もう二週間ほど経過しましたが、今年も無事「鍵盤音楽の変遷」シリーズを開催することができました。ご来場のお客さま、会の運営にご尽力いただきました方々、そして、ともに演奏会を作り上げて下さった共演の皆さま方、まことにありがとうございました。心から御礼申し上げます。

毎回、演奏会の最後に、主催者からご挨拶かたがた少しお話をする時間を設けています。以下、今回お話したことをご紹介しようと思います。こちらのページへの掲載にあたり、少し補足・加筆しております。

ご笑覧いただければ幸いです。


「鍵盤音楽の変遷」シリーズを始めたときから、私の中でいつも変わらず持っている「視点」のようなものがあります。それは、ある楽曲が「誰の」作品かということももちろん重要ですが、「いつ」書かれたものかということもとても重要なのではないかということです。この視点を見失うと、ときとしてちょっとした誤解を生じてしまいそうです。

例えば、ハイドンとモーツァルト、あるいは(今回のプログラムにも含まれていた)フォーレとドビュッシーという作曲家を並べてみたときに、通常、ハイドンはモーツァルトよりも、フォーレはドビュッシーよりも前の世代の作曲家と認識されると思います。確かに、「世代」という意味でその認識は正しいでしょう。

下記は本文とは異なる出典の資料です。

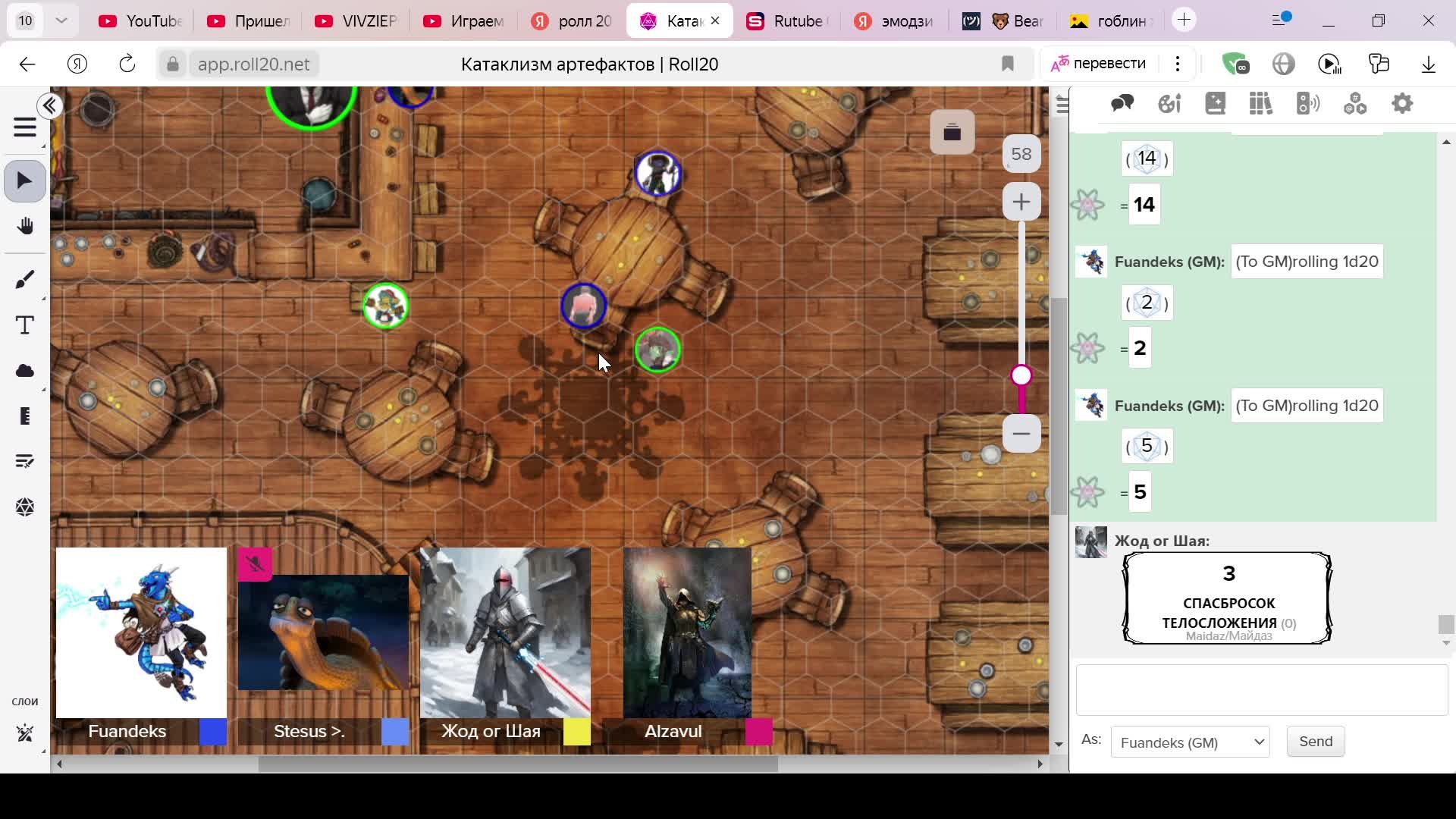Expand the browser tab list chevron
The width and height of the screenshot is (1456, 819).
click(61, 20)
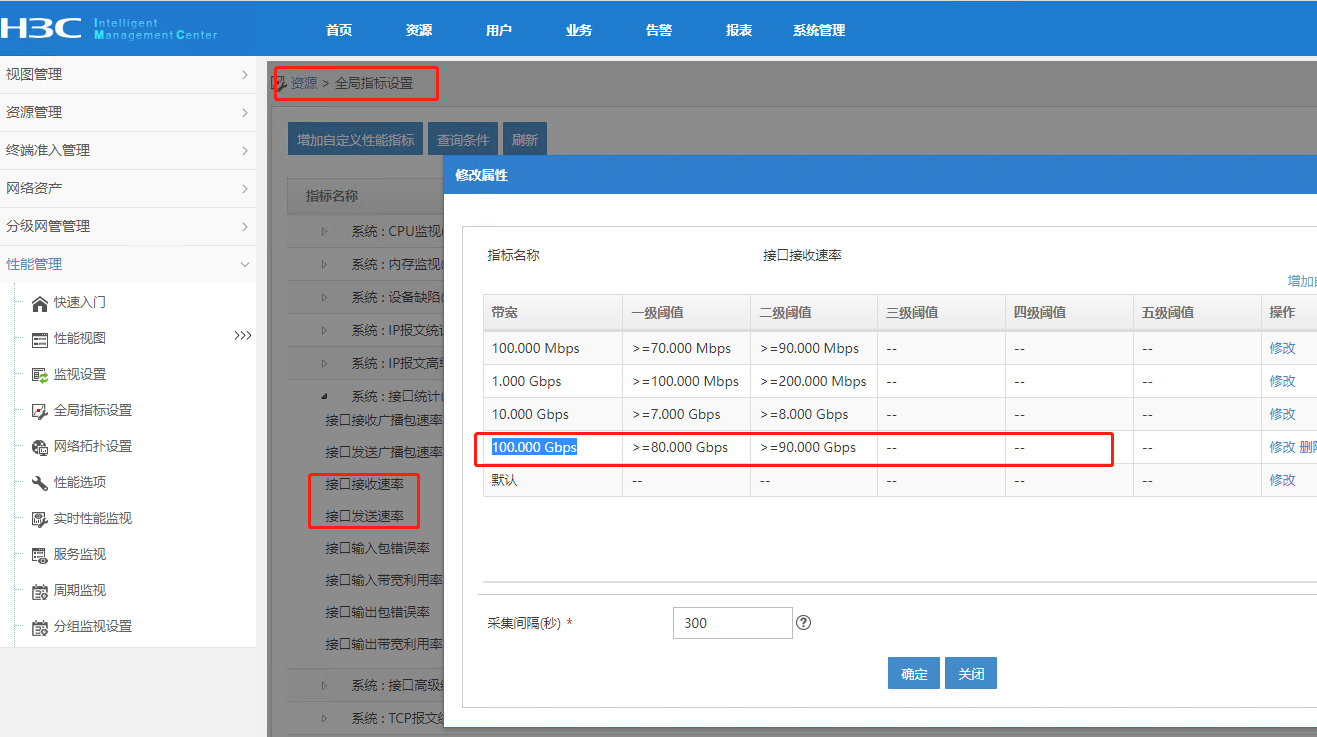1317x737 pixels.
Task: Expand 性能视图 submenu arrows
Action: 242,336
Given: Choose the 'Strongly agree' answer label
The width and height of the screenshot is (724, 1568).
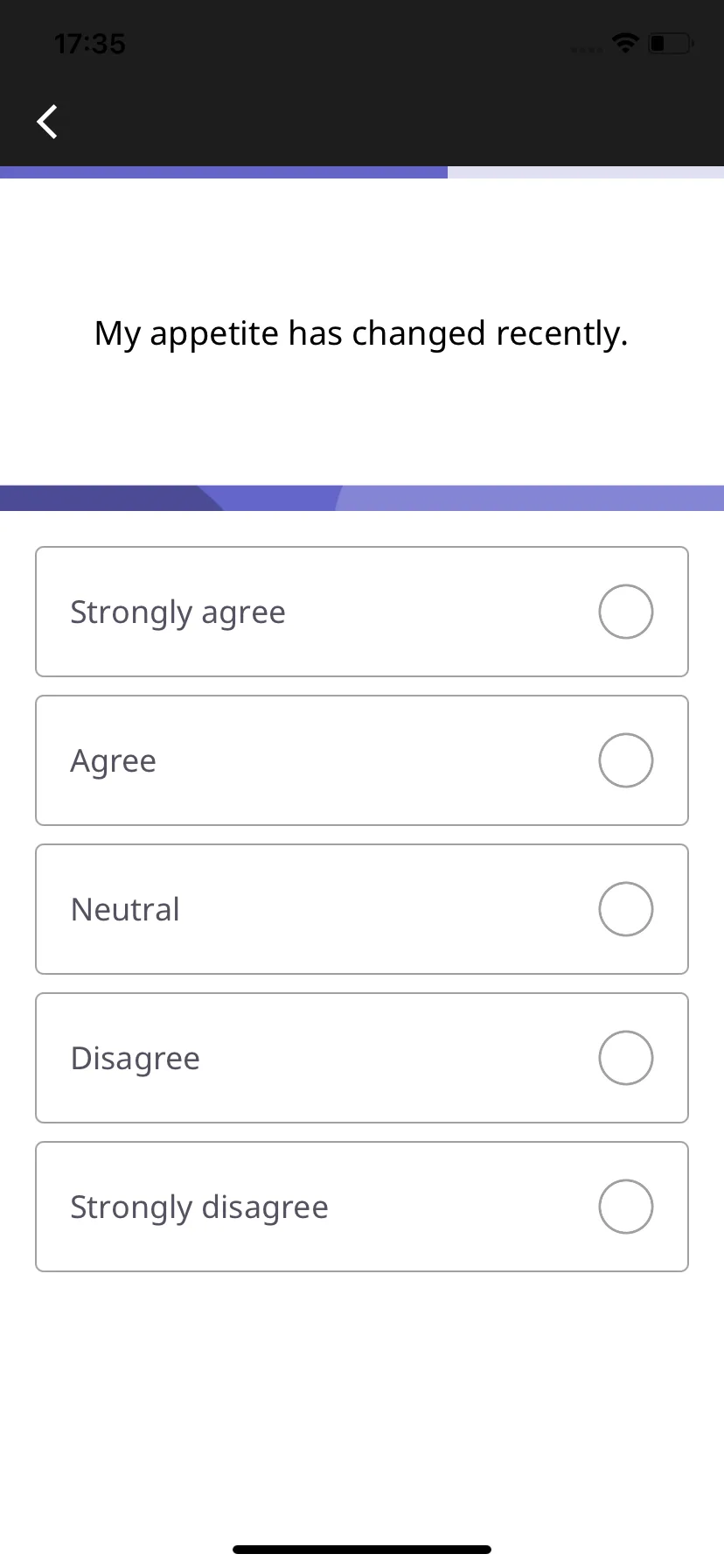Looking at the screenshot, I should (178, 612).
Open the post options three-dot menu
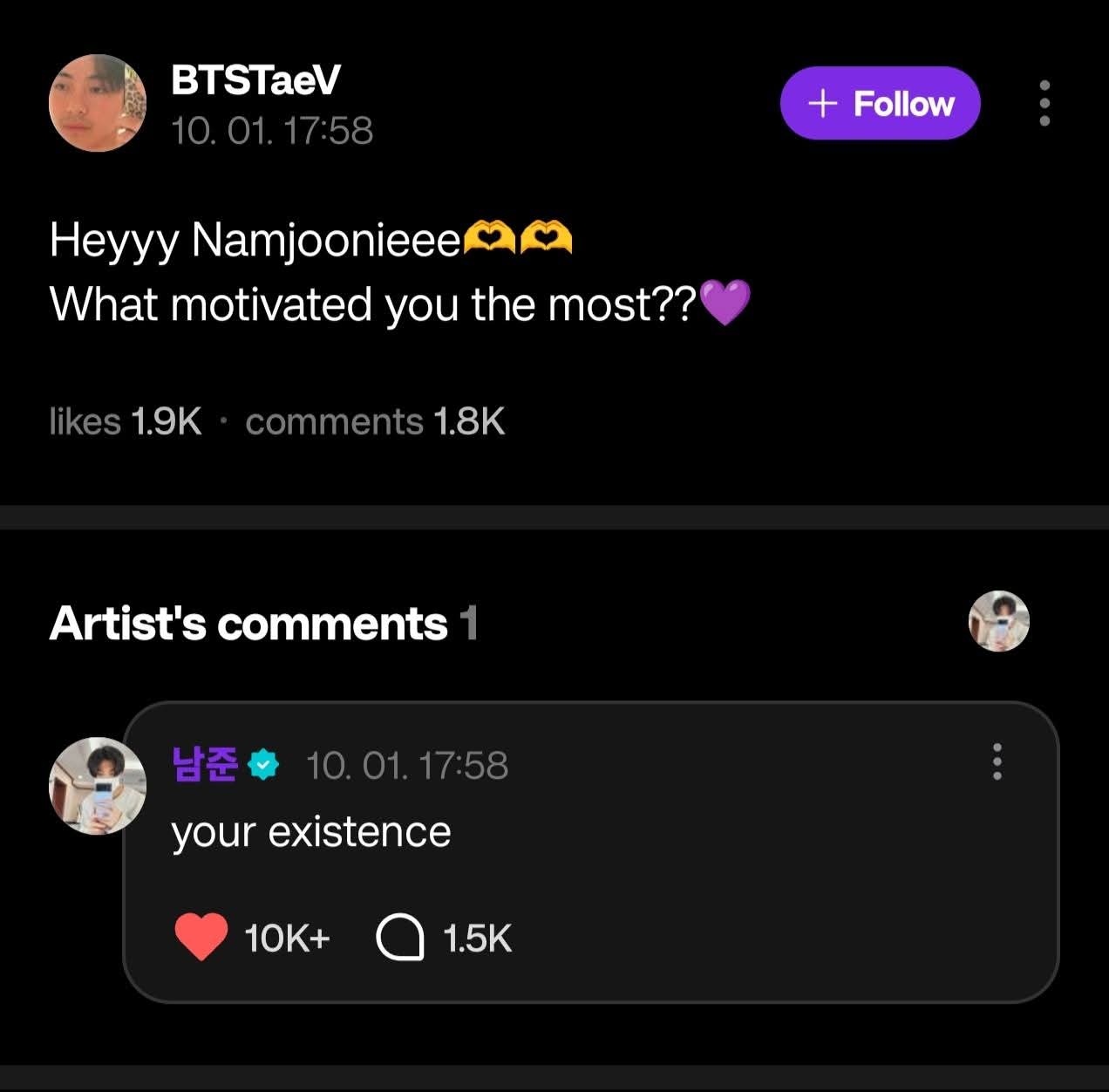The image size is (1109, 1092). 1044,103
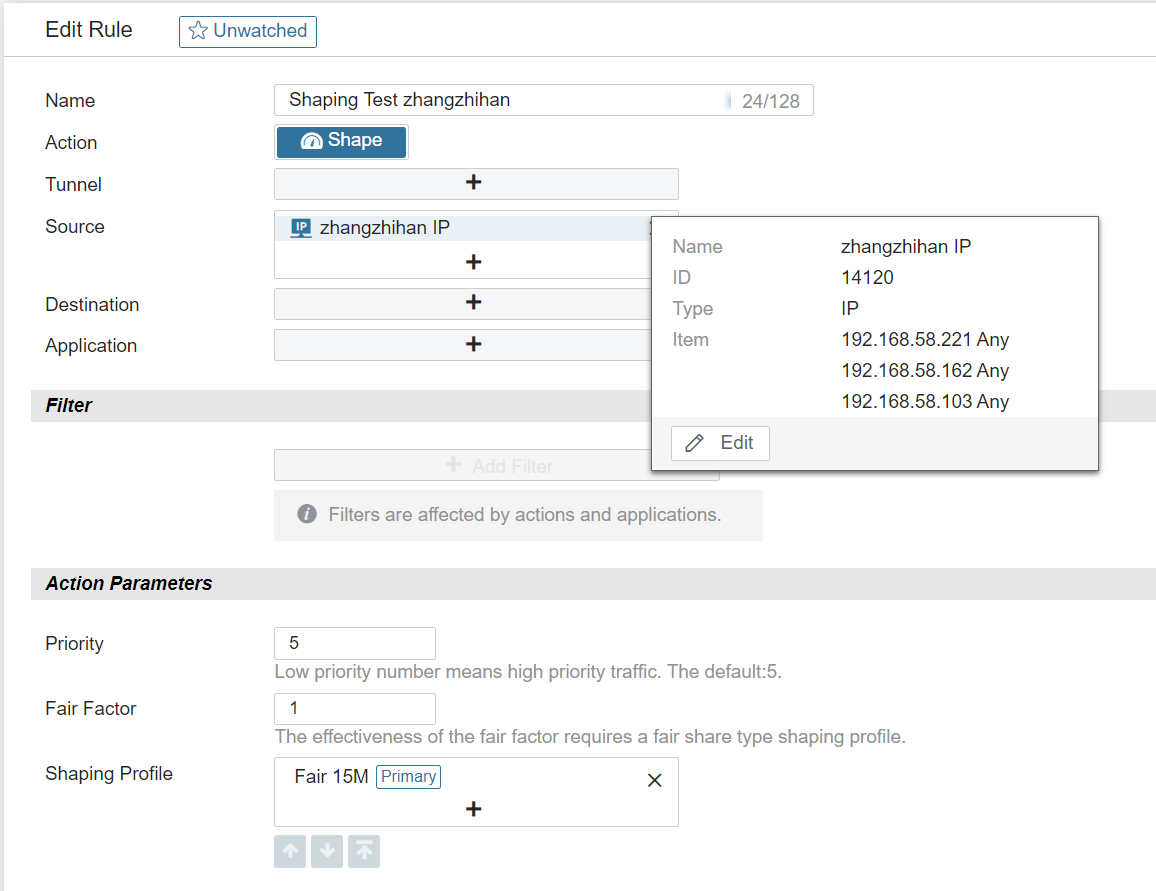Click into the Name text field
Viewport: 1156px width, 891px height.
[500, 100]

ところが、ハイドンのオラトリオ『天地創造』は、モーツァルトの死後書かれたものですし、なぜか今やドイツ国歌になってしまっている皇帝賛歌、すなわち『神よ、皇帝フランツを守り給え』が書かれたのは、モーツァルトの没後かなりたってからのことでした。あるいは、フォーレの最高傑作のひとつであるピアノ・トリオは、ドビュッシーの没後の作品です。

今回、チラシの裏面にちょっとした年表を掲載してみました。眺めてみてみると、何となくいろいろなものが見えてくると思いませんか。

毎年お正月に行われるウィーンフィルのニューイヤーコンサート、そのアンコール曲として定番になっている『美しく青きドナウ』と『ラデツキー行進曲』も年表の中に入れてみました。『ラデツキー行進曲』は、当時ハプスブルク領だった北イタリアの独立運動を制したラデツキー将軍の凱旋を祝う曲として書かれたものでした。一方、『美しく青きドナウ』は、普墺戦争にオーストリアが負けて意気消沈する人たちへの励ましの曲でもあったようです。ただ、今日では、それこそニューイヤーコンサートにおいて、指揮者から平和を希求するメッセージが発せられた後にこの二曲が奏されますから、時代とともに音楽に与えられる役割も変わっていくもののようです。

あるいは、年表に記載されたフランス国民音楽協会の設立とパリ・コミューンは同じ年でした。いずれも普仏戦争にフランスが負けたことによるナショナリズムの高揚が契機となっていることは言うまでもありません。

作曲家は、無人島で誰とも接触することなく純粋に音楽を書いているわけではありません。他の作曲家や演奏家仲間との関わりも当然あるでしょう。日々音楽家として社会生活を送りながら創作活動を進めているはずです。そんなことを少し意識してみてもいいのでは、と思ったりしています。